US States Are Banning AI Therapists and AI Mental Health Chatbots — What Laws Are Passing This Week
Tennessee has become the latest state to sign a law banning AI systems from claiming to be mental health therapists. Similar bills are moving in Nebraska, Georgia, Missouri, and Michigan. The trend: both red and blue states are converging on the same concern — AI chatbots presenting themselves as qualified mental health professionals poses real harm risk.
Tennessee Signs AI Therapist Ban — April 2026
Governor Bill Lee signed SB 1580 this week, prohibiting any AI system from representing itself as a qualified mental health professional. The bill passed with extraordinary bipartisan support: 32-0 in the Senate, 94-0 in the House. The law follows documented cases of users developing emotional dependency on AI chatbots marketed as therapists, and a Brown University study finding AI chatbots routinely violated core ethics standards in mental health scenarios. Tennessee's law takes effect immediately.

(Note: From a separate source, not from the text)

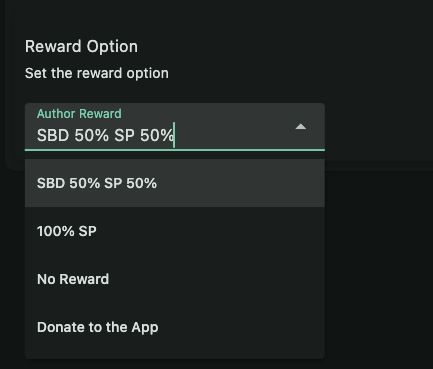Select Donate to the App option
The width and height of the screenshot is (433, 369).
175,327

States With AI Bills Moving This Week
| State | Bill | Status | Focus |
|---|---|---|---|
| Tennessee | SB 1580 | ✅ Signed into law | AI cannot pose as mental health pro |
| Nebraska | LB 1185 | 🔄 Attached to larger bill | Chatbot safety requirements |
| Georgia | SB 540 | 📋 On Governor's desk | Chatbot disclosure + child safety |
| Georgia | SB 444 | 📋 On Governor's desk | AI cannot solely decide healthcare coverage |
| Missouri | HB 2368 | 🔄 Committee passed 9-0 | AI therapy representation ban |
| Michigan | SB 760 | 🔄 Third reading | Kids chatbot safety law |
Why These Laws Are Passing Now
Three factors converging in 2026: documented harm cases — multiple suicides where victims had extended conversations with AI companions marketed as therapists; rapid AI adoption — mental health app usage grew 340% in two years as human therapist access remains expensive and limited; and political convergence — concern about AI and children has united legislators who agree on little else. The 94-0 House vote in Tennessee is the clearest signal that AI mental health regulation is not a partisan issue.

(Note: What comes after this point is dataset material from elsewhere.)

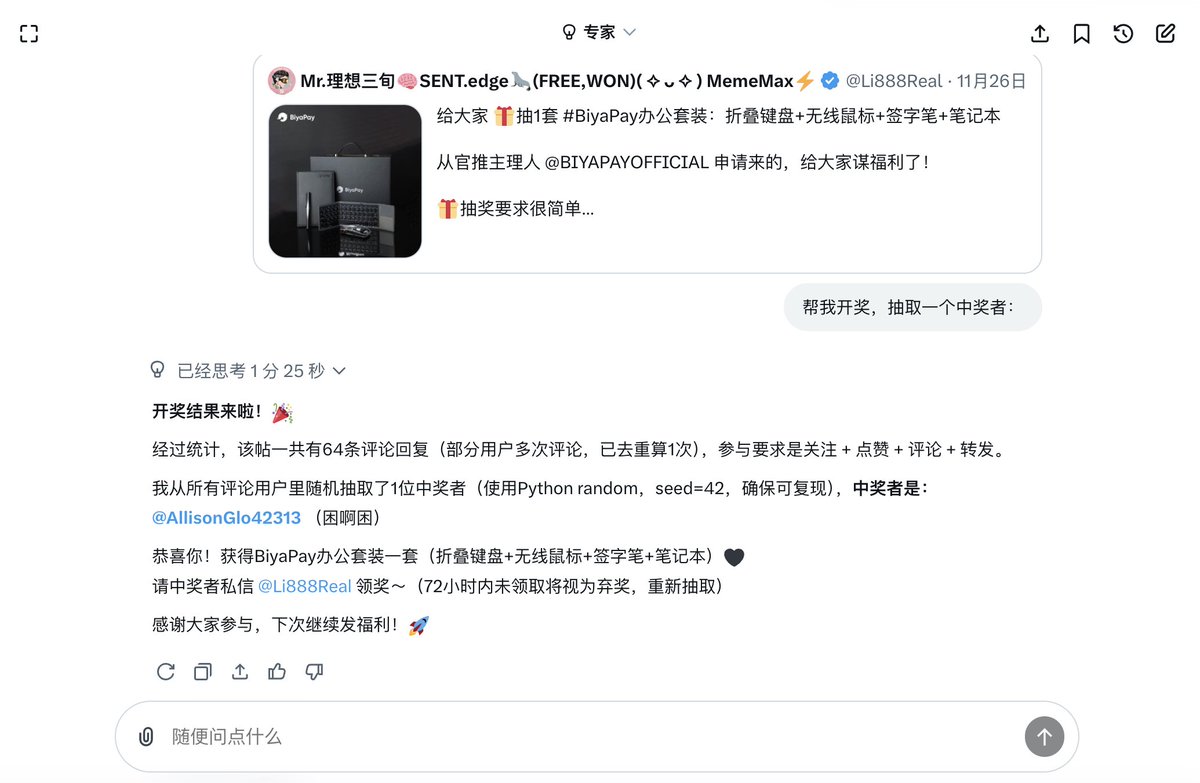Open the BiyaPay office set thumbnail image
Viewport: 1200px width, 783px height.
pos(345,181)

What This Means for Popular Apps
Apps like Character.ai, Replika, and Woebot — which market AI companions for emotional support — face increasing regulatory scrutiny. Character.ai in particular has faced lawsuits following user deaths. Companies are adding disclaimers, crisis resource links, and hard limits on therapeutic claims in response to both litigation risk and incoming legislation. In states where these laws pass, AI apps marketing themselves as mental health tools must ensure clear disclosure that AI cannot replace licensed professionals.